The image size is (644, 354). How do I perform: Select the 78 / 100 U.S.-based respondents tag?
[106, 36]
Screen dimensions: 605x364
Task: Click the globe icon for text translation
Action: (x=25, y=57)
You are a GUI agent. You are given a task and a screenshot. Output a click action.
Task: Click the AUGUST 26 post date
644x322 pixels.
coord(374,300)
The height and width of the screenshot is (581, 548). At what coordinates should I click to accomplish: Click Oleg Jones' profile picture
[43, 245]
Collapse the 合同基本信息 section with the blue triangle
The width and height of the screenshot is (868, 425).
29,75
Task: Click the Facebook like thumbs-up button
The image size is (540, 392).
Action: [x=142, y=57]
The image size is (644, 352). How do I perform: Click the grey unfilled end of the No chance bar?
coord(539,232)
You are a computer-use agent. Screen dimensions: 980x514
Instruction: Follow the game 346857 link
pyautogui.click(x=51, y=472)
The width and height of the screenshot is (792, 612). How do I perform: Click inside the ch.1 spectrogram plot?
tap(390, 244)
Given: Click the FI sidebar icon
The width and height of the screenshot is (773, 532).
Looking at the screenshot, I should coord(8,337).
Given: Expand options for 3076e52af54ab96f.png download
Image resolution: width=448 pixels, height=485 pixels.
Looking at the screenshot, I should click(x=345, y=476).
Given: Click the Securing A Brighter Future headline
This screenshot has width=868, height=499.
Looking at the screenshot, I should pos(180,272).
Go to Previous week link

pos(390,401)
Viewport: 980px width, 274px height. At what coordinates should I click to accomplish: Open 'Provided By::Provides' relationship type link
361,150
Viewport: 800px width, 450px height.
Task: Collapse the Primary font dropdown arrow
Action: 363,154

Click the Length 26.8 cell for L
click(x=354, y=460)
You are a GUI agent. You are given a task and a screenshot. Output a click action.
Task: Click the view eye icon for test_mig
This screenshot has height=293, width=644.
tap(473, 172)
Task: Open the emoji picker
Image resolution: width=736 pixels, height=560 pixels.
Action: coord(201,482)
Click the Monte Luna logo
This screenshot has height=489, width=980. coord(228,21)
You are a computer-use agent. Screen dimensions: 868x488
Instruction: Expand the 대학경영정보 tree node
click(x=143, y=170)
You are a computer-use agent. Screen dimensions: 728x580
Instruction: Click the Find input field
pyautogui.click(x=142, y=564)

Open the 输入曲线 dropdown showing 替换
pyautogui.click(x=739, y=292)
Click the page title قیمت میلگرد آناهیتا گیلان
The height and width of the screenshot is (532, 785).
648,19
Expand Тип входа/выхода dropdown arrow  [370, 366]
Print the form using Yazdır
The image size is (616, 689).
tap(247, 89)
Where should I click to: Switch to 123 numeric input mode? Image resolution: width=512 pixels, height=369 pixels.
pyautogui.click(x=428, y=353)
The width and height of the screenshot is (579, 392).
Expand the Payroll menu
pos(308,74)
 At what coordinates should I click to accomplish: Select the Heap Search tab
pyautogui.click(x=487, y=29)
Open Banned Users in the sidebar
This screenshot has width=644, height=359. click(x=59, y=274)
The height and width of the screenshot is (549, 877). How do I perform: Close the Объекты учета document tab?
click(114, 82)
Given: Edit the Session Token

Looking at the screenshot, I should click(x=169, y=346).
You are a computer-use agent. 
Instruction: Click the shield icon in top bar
-*-*-
→ WHAT YOU WILL DO:
Every line above with the word "agent" is to be copied out.

→ EXERCISE RESULT:
You are a GUI agent. You are given a task and a screenshot. Output a click action.
You are a computer-use agent. Screen dimensions: 980x514
You are a GUI agent. You are given a task and a screenshot. Output a click action.
You are a computer-use agent. Screen dimensions: 868x488
You are a computer-use agent. Screen dimensions: 728x580
You are a computer-use agent. 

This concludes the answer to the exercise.